Cellulase enzymes—typically endoglucanase, sometimes acting synergistically with exoglucanase and cellulose-binding enzymes—can selectively hydrolyze amorphous regions or weaken fiber structures, thereby facilitating mechanical dissociation [40]. Endoglucanase randomly cleaves internal bonds within amorphous domains [41]. Ribeiro [42] combined enzymatic hydrolysis with ultrasonic treatment to obtain CNFs with a diameter of 180 nm and a crystallinity of 78%. Ramírez Brenes [43] produced CNFs of 250–300 nm with a crystallinity of 80.9% using a similar enzyme–ultrasound combination. Enzymatic hydrolysis is a “green” process, characterized by mild conditions and high specificity, and it can reduce energy consumption in subsequent mechanical steps [44]. However, enzyme cost and stability, extended reaction times, incomplete hydrolysis, the need for pretreatment to remove lignin/hemicellulose, and the subsequent mechanical processing [45] often result in low yields—frequently <20% in many studies—although pretreatment can improve these outcomes [46] (see Figure 2e for the enzyme pretreatment/gentle homogenization/enzymatic hydrolysis preparation method). Enzymatic hydrolysis provides a gentler pathway to CNFs, potentially retaining a higher degree of polymerization than some chemical routes [40]. The synergy among cellulase types and their coupling with mild mechanical action is critical for optimizing CNF yield and the properties [47].
Enzymes are highly specific catalysts that target defined bonds in cellulose; EG opens the fiber structure, making it more susceptible to further enzymatic attack or mechanical refining. Single-component enzyme treatment with LPMO improves the accessibility of microfibrillated cellulose produced from mechanically refined kraft pulp, as shown in Figure 2d, where enzyme-treated cellulose exhibits increased accessibility [40]. Cellulases are highly specific, targeting particular sites along cellulose chains: endo-enzymes loosen the internal fiber architecture, rendering it more amenable to subsequent enzymatic or mechanical separation [43]. Recent studies show that optimizing enzyme dosage and reaction time can effectively fine-tune the structural properties of the resulting CNFs. For example, Las-Casas and Arantes applied a single-step, low-dose endoglucanase pretreatment to wood pulp followed by mechanical ultrafine grinding, producing high-performance CNF films with ~50% lower mechanical energy consumption [20]. CNF films derived from enzyme-pretreated samples exhibited higher visible-light transmittance and markedly enhanced barrier properties relative to untreated controls, with reduced surface wettability and lower moisture uptake, while maintaining comparable mechanical strength and thermal stability. These results indicate that enzymatic regulation can save energy and cost while preserving CNF performance, offering an attractive route for industrial-scale production of high-quality CNFs. Notably, enzymatic hydrolysis can function not only as a pretreatment for fiber dissociation but also as a post-treatment after mechanical processing to further shear long fibers, reduce viscosity, and narrow particle-size distribution [48]. For example, adding a small amount of cellulase to coarse CNFs obtained by mechanical pulping reduced viscosity and narrowed the size distribution of the CNF suspension, which benefits subsequent film processing [3]. With advances in enzyme engineering and biocatalysis, the efficiency of enzymatic routes to CNFs is expected to improve further, underscoring their advantages for green, low-carbon production.

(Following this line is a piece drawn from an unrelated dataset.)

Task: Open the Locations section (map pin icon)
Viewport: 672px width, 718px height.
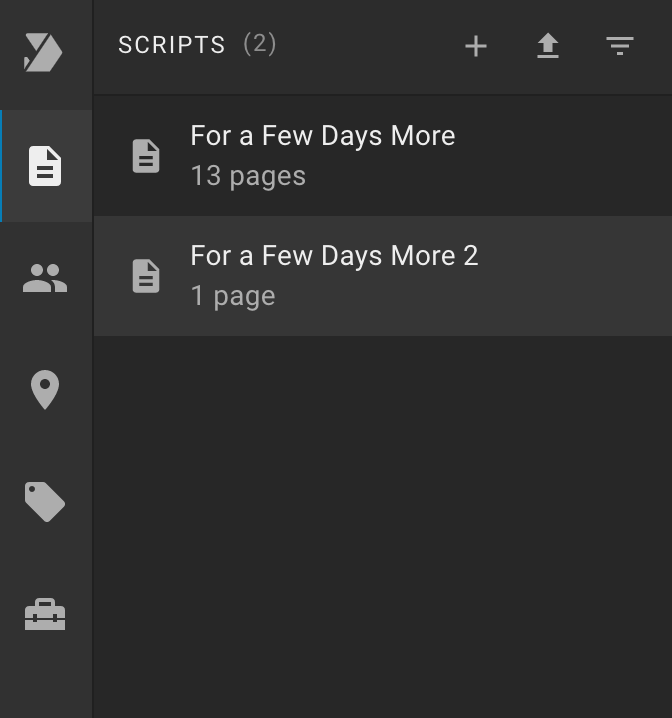Action: [x=45, y=390]
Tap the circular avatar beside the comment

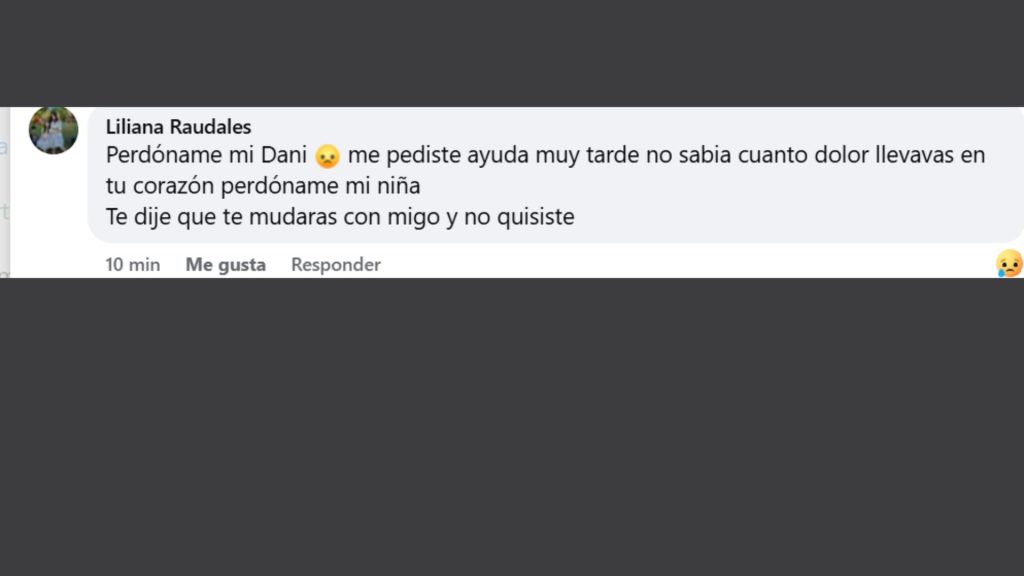(52, 131)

2.3. Other Promising Preparation Strategies

Composite strategies—such as in situ oxidation–mechanical routes—have been shown to markedly reduce the energy demand of CNF preparation. For example, Oxone pretreatment enhances the efficiency of HPH, lowers energy consumption, and serves as a strong complement to TEMPO oxidation [49]. In another case, sodium persulfate combined with UV (Ultraviolet) irradiation followed by HPH promotes cellulose dissociation, yielding smaller, more uniform CNFs and improving the transparency and mechanical strength of the resulting films [50]. Collectively, these composite methods exemplify a trend towards coupling chemical pre-oxidation with mechanical fibrillation to synergistically increase production efficiency and final performance. Oxidative pretreatment lowers the energy required for subsequent mechanical dissociation by partially disrupting fiber structure or introducing surface charges; for instance, UV light can accelerate specific oxidation reactions, introducing radical defects that weaken fibers [31,50]. Reducing mechanical energy input not only decreases consumption and costs but may also minimize over-grinding damage to the fibril structure, thereby producing CNFs with superior properties [30,51]. Beyond these approaches, a number of new green pretreatment and dissociation strategies have recently emerged and attracted broad interest. The following sections introduce several promising methods—including DESs, plasma, and microwave pretreatments—together with recent advances concerning the influence of raw-material sources on CNF performance, process scale-up, and structural regulation.

2.3.1. DES Pretreatment

DESs are low-melting mixtures of hydrogen-bond donors and acceptors, characterized by low volatility, low toxicity, and tunable viscosity, and are regarded as green alternatives to conventional organic solvents and ionic liquids [25]. In CNF preparation, DESs can serve as a pretreatment medium to swell fibers and partially remove non-cellulosic components from lignocellulosic feedstocks, thereby lowering the difficulty of subsequent mechanical dissociation. In recent years, diverse DES systems (e.g., choline hydroxide/amino-acid salts and quaternary ammonium salts/amines) have been applied to pretreat lignocellulosic fibers and agricultural residues with promising outcomes. For example, Baraka et al. employed a trimethylammonium chloride (TEMA)–imidazole DES combined with microwave heating to pretreat flax fibers. Under optimized conditions, the hemicellulose and lignin contents decreased markedly, the crystallinity index increased, and the diameter distribution of the CNFs obtained after mechanical dissociation became more concentrated [48]. This result indicates that DES pretreatment can selectively dissolve amorphous components and reinforce the crystalline framework of cellulose, facilitating the production of uniformly sized nanofibers [48]. As another example, Ma et al. used a DES comprising choline hydroxide as the hydrogen-bond donor and L-proline hydrochloride as the acceptor to directly treat rice-husk fibers, producing cellulose nanofibers in a single step and combining them with graphene oxide to fabricate flexible supercapacitor electrodes [52]. This approach avoids traditional multistep workflows such as alkali treatment and bleaching, achieving green and efficient biomass utilization.
Notably, DESs not only swell and partially dissociate fibers during pretreatment but can also introduce specific functional groups. For instance, treating bamboo pulp with an oxalic-acid–choline-chloride DES can simultaneously drive esterification and introduce a small number of carboxyl groups, thereby enhancing the dispersibility and stability of the resulting CNFs [53]. In addition, many DES systems can be recovered and reused, further improving process sustainability [53]. In summary, DES pretreatment offers a versatile platform for the green production of cellulose nanofibers. By rationally designing DES composition and ratios for different feedstocks, targeted pretreatment can be achieved while reducing energy consumption and pollution and simultaneously regulating CNF surface chemistry and the structural attributes. The development potential of this field has been recognized by numerous recent reviews [54].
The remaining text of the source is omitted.